Friesens Corporation is Canada's largest printer of hardcover books. They are employee-owned, specializing in hardcover books and yearbooks, and located in Altona, Manitoba, Canada. Friesens also operates a self-publishing subsidiary named FriesenPress, launched in 2009.

==History==

- Friesens was founded by David W. Friesen in 1907 as a confectionery store.
- In 1933, the family purchased a printing press
- In 1941 launched weekly Altona Echo newspaper later amalgamating with the Morris Herald into the Red River Valley Echo.
- In 1950 incorporated as D.W. Friesen & Sons Inc,.
- In 1959 built new 16,500 sq. ft. plant. Purchased first offset press
- In 1960 began employee profit sharing and post secondary scholarships for employees' children
- In 1965 started selling school yearbooks in Manitoba and Saskatchewan
- In 1970 launched Business Machines division
- In 1971 purchased ACME Box Company. Expanded main plant by 12,000 sq ft.
- In 1973 expanded school yearbook force
- In 1976 D.W. Friesen & Sons changes to Friesens
- In 1978 printed first four-colour book
- In 1987 purchased four colour presses
- In 1990 started Graphic Arts course at Red River Community College
- In 1999 Friesens Fast Print and Packaging Division relocated. Started selling school graduation supplies.
- In 2000, Friesens printed the Canadian run of Harry Potter and the Goblet of Fire, producing 400,000 copies of the book.
- In 2002 printed Harry Potter and the Philosopher's Stone by J. K. Rowling
- In 2004 Friesens landmark printing of Harry Potter and the Order of the Phoenix on 100% post consumer waste led author J.K. Rowling to insist all future Harry Potter books worldwide be printed "tree-free"
- In 2008 built North America's most advanced and eco-friendly 130,000 sq. ft. book manufacturing plant.
- In 2009 Friesens purchased think4D a revolutionary and patented three-dimensional book cover and packaging technology; Friesens launches FriesenPress for self-publishing authors;
- In 2010 Friesens designed and printed American Idol: Back Story and Season 9 Highlights; Designed and printed school yearbooks appearing on the television series, Glee
- In 2015 Friesens install an 8-colour, format 8, R900 HiPrint XXL perfecting press from Manroland that provides for an imposition of up to 64 pages, printed both sides, in one pass. Successfully completed a shift in the employee-ownership model.
- In 2016 printed Harry Potter and the Cursed Child
- In 2017 celebrated 110 years in business with a corporate and community celebration

==Current operations==
Friesens is Canada's largest printer of hardcover books. Furthermore, it has been rated as one of Canada's best 50 managed companies by Deloitte and Touche on several occasions. In 2018, Friesens was number 60 of the top 400 printing companies in the United States and Canada.

== FriesenPress ==
On July 13, 2009, Friesens Corporation launched a self-publishing subsidiary called FriesenPress.
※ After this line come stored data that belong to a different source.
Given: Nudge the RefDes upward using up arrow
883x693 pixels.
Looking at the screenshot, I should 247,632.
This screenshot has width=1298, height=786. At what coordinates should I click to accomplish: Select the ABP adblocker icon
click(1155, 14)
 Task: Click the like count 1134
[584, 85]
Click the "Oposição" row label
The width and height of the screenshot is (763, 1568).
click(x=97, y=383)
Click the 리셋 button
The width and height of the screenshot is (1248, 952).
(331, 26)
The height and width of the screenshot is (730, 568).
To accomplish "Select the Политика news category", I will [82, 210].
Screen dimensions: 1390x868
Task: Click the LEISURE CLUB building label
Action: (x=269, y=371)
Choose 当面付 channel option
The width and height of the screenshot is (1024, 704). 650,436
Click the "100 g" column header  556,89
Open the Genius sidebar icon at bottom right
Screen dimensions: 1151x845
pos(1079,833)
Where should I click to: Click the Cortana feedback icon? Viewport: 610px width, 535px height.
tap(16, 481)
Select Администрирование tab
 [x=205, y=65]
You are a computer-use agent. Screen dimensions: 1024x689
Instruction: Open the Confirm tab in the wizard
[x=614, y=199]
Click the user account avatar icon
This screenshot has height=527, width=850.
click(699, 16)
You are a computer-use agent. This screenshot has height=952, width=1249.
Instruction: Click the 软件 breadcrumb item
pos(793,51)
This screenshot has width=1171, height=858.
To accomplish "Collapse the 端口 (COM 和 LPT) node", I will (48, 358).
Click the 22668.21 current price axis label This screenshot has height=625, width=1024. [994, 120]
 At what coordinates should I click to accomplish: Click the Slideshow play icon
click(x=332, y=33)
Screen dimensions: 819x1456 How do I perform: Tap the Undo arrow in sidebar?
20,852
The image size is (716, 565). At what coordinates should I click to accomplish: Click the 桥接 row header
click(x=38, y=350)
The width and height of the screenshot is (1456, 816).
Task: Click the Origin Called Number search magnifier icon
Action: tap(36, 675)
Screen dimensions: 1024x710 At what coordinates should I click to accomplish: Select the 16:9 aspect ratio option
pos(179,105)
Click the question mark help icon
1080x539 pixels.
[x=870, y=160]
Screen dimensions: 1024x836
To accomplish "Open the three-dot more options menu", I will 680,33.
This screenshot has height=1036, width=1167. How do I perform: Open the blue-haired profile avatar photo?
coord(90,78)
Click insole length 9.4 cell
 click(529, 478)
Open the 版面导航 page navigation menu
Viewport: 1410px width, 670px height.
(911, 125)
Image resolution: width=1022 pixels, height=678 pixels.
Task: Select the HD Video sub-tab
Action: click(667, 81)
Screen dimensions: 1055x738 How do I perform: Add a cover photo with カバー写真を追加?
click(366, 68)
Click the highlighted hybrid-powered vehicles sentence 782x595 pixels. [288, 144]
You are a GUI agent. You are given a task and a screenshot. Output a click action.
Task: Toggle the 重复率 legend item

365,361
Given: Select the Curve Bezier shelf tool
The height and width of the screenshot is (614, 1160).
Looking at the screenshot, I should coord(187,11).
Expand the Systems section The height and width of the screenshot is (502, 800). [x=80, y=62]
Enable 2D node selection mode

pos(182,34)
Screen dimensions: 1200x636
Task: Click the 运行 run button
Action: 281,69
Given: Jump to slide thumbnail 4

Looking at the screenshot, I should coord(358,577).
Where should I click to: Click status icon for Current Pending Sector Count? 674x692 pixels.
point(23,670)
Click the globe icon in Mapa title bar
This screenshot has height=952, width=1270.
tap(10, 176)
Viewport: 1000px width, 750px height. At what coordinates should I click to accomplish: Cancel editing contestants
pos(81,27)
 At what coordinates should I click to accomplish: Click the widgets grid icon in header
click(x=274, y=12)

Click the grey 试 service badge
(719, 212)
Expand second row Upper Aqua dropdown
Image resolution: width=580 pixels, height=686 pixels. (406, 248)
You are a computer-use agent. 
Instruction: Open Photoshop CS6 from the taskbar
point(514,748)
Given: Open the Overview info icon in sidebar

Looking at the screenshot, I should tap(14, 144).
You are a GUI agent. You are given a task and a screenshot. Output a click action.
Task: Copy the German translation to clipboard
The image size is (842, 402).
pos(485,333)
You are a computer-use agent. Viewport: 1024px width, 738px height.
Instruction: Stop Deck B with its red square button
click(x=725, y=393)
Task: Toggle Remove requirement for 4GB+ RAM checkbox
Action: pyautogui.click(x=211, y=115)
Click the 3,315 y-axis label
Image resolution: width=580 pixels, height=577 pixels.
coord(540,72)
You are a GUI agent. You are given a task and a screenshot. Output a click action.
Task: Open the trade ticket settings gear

FriesenPress offers editing, design, distribution, and promotional support services to assist authors with self-publishing their books. Its team of over 55 employees and 100 freelancers have partnered with thousands of authors on self-publishing over 10,000 book titles. It is the largest company of its kind in Canada.

In March 2021, the company shifted its headquarters to Altona, Manitoba and became a fully remote organization.

==Awards==
- In 2004, The National Association for Printing Leadership awarded Friesens its highest management award.
- In 2004, Caldwell Partners and The Globe and Mail named president Curwin Friesen as one of Canada's "Top 40 Under 40".